Key Facts about Lymphoma:
- Hodgkin Lymphoma (HL):
- Hodgkin lymphoma is characterized by the presence of Reed-Sternberg cells, which are large abnormal cells found in the affected lymph nodes. HL accounts for a smaller percentage of all lymphomas, and it often has a more predictable and favorable response to treatment.
- Non-Hodgkin Lymphoma (NHL):
- Non-Hodgkin lymphoma is a diverse group of lymphomas that do not contain Reed-Sternberg cells. NHL is more common than HL and encompasses a wide range of subtypes, each with distinct characteristics and behaviors.
- Risk Factors:
- The exact cause of lymphoma is often unknown, but several factors may increase the risk, including age (most common in older adults), gender (HL is more common in young adults, NHL has no gender preference), impaired immune system, infections (such as Epstein-Barr virus or Helicobacter pylori), certain autoimmune diseases, and family history.
- Symptoms of lymphoma may include painless swelling of lymph nodes, unexplained weight loss, fatigue, night sweats, fever, itching, and pain or fullness below the ribs (enlarged spleen). The specific symptoms depend on the type and stage of lymphoma.

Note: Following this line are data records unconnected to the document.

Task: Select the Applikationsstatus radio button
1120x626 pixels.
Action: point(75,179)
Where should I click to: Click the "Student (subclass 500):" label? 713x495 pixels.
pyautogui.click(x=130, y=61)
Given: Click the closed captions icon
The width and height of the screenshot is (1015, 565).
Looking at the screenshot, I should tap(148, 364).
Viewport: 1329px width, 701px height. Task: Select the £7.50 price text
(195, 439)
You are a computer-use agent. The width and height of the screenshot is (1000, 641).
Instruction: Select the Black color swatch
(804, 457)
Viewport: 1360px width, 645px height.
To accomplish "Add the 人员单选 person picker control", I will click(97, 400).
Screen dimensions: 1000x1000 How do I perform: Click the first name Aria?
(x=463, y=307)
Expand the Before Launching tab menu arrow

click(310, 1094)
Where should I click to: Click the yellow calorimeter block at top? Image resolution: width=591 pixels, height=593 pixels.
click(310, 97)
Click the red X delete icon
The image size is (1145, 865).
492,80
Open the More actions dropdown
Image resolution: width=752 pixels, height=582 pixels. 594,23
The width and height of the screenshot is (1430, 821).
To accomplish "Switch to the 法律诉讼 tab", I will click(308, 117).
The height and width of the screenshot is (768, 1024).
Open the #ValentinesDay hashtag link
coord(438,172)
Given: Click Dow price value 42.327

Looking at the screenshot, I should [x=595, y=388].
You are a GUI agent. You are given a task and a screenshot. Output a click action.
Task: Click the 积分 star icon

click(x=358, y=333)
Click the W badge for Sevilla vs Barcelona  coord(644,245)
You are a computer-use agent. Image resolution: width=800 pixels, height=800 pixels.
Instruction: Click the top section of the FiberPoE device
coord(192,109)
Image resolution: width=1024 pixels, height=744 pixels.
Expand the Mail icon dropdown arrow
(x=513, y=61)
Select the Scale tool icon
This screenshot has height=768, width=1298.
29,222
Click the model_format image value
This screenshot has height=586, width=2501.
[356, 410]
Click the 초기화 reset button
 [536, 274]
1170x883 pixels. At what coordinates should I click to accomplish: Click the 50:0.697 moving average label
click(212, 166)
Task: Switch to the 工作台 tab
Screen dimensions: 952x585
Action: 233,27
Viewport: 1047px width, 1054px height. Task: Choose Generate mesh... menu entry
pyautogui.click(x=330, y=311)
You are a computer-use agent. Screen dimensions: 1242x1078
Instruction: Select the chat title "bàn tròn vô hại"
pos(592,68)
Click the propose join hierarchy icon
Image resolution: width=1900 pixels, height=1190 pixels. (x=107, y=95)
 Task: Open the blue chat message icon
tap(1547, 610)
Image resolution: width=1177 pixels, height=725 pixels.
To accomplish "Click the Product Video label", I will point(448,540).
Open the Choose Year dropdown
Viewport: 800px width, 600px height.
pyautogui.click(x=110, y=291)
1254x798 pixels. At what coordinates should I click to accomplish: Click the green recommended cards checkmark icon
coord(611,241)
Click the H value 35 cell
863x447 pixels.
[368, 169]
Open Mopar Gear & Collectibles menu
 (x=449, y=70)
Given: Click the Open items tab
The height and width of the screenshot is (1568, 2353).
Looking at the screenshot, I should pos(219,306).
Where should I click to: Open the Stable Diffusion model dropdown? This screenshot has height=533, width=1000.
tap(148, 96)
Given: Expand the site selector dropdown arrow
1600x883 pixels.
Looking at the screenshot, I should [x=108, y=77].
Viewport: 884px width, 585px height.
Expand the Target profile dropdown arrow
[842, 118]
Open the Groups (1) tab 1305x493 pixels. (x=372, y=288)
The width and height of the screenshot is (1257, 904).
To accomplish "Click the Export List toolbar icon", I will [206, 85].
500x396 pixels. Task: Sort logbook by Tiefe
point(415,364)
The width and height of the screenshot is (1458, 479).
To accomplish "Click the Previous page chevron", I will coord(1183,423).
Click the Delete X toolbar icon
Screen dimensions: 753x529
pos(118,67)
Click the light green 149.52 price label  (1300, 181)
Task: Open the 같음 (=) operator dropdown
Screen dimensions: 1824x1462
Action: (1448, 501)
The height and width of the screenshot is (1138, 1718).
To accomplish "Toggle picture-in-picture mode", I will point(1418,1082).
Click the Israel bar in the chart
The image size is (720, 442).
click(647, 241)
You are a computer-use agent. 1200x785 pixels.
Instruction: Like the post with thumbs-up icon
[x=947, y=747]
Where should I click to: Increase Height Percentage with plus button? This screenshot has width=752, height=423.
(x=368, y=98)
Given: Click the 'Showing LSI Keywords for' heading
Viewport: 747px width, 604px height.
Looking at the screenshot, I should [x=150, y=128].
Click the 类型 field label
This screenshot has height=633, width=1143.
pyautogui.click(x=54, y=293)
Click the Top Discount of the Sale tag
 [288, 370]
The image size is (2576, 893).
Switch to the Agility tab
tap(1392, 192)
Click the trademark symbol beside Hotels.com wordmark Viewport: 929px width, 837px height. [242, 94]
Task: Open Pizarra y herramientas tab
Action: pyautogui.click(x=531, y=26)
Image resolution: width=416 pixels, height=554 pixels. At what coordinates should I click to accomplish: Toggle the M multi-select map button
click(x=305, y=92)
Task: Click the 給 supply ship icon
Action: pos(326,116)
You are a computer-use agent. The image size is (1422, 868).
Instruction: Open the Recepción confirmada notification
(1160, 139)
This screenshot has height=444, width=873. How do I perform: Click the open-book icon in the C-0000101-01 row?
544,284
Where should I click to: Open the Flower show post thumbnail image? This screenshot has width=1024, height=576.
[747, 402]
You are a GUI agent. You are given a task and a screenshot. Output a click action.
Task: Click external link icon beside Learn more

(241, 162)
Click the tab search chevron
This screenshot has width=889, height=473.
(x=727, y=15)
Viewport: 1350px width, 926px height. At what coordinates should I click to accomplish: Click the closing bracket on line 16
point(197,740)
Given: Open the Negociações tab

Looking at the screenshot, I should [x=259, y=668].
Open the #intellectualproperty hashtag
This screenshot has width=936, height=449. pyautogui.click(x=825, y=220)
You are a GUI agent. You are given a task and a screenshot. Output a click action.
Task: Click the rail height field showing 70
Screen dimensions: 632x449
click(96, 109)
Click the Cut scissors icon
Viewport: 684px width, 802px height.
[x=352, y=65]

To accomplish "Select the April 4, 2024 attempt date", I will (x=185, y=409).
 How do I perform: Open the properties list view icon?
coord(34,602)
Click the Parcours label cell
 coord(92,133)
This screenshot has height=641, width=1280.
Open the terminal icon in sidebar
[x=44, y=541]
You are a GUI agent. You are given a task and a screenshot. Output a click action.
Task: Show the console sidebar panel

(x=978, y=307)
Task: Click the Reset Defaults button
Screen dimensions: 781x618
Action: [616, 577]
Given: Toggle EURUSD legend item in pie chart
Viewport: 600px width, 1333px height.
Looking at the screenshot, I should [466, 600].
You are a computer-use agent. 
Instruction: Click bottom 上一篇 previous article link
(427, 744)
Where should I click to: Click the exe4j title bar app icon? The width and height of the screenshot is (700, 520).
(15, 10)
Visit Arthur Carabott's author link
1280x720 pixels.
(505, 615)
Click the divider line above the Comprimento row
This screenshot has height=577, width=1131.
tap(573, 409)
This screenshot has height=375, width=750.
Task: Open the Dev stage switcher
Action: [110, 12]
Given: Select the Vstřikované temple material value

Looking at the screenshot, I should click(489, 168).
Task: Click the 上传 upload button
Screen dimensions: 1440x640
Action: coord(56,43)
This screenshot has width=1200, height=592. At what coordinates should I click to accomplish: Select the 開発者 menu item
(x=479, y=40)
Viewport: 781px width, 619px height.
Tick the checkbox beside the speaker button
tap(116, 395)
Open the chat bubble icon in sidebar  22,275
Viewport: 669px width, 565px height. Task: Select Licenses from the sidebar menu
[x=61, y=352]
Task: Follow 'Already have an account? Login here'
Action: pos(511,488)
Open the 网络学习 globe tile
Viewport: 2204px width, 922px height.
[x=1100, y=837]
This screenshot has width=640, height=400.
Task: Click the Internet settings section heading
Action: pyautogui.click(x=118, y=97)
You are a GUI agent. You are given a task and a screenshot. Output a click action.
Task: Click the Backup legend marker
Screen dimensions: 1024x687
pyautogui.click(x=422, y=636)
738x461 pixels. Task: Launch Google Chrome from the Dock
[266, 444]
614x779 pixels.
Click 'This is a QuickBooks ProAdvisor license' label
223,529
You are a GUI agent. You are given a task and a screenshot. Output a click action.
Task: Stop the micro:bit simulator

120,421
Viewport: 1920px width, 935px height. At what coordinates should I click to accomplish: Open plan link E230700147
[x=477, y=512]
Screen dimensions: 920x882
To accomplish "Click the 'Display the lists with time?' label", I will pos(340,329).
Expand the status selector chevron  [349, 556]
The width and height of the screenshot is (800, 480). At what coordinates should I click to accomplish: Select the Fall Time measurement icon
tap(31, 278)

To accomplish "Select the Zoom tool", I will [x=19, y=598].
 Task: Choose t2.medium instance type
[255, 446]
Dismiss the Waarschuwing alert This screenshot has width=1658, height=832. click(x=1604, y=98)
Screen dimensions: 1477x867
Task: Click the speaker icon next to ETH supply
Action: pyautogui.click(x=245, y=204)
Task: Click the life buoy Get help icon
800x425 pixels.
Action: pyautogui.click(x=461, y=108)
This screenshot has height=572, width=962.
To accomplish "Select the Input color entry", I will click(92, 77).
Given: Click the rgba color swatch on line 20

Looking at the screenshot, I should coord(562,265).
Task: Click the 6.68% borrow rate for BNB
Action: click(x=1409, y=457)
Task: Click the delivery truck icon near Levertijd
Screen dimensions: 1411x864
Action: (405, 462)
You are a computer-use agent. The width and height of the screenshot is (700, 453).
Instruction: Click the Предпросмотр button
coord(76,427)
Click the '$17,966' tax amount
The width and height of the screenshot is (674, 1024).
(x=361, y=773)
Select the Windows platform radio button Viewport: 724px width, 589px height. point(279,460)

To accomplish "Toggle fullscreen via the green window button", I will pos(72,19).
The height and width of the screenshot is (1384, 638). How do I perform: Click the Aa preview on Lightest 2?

- Diagnosing lymphoma involves a combination of medical history, physical examination, imaging studies (CT scans, PET scans), blood tests, and biopsy of affected lymph nodes or other tissues. The biopsy helps determine the type of lymphoma and its characteristics.
- Staging helps determine the extent of the lymphoma and guides treatment decisions. Staging takes into account factors such as the number and location of affected lymph nodes, involvement of other organs, and the presence of symptoms.
- Treatment for lymphoma depends on the type, subtype, stage, and other factors. Common treatment modalities include chemotherapy, radiation therapy, immunotherapy, targeted therapy, and stem cell transplantation. The specific treatment plan is individualized based on the patient’s age, overall health, and characteristics of the lymphoma.
- The prognosis for lymphoma varies based on factors such as the type of lymphoma, stage at diagnosis, and response to treatment. Many patients with lymphoma respond well to treatment, and some subtypes have high cure rates.
- Follow-up Care:
- Patients who have undergone treatment for lymphoma often require long-term follow-up care to monitor for potential complications, assess treatment response, and address any late effects of treatment.
Advances in understanding the biology of lymphoma and the development of targeted therapies have improved outcomes for many individuals with the disease. Early detection, prompt medical intervention, and access to specialized lymphoma care contribute to improved prognosis and quality of life.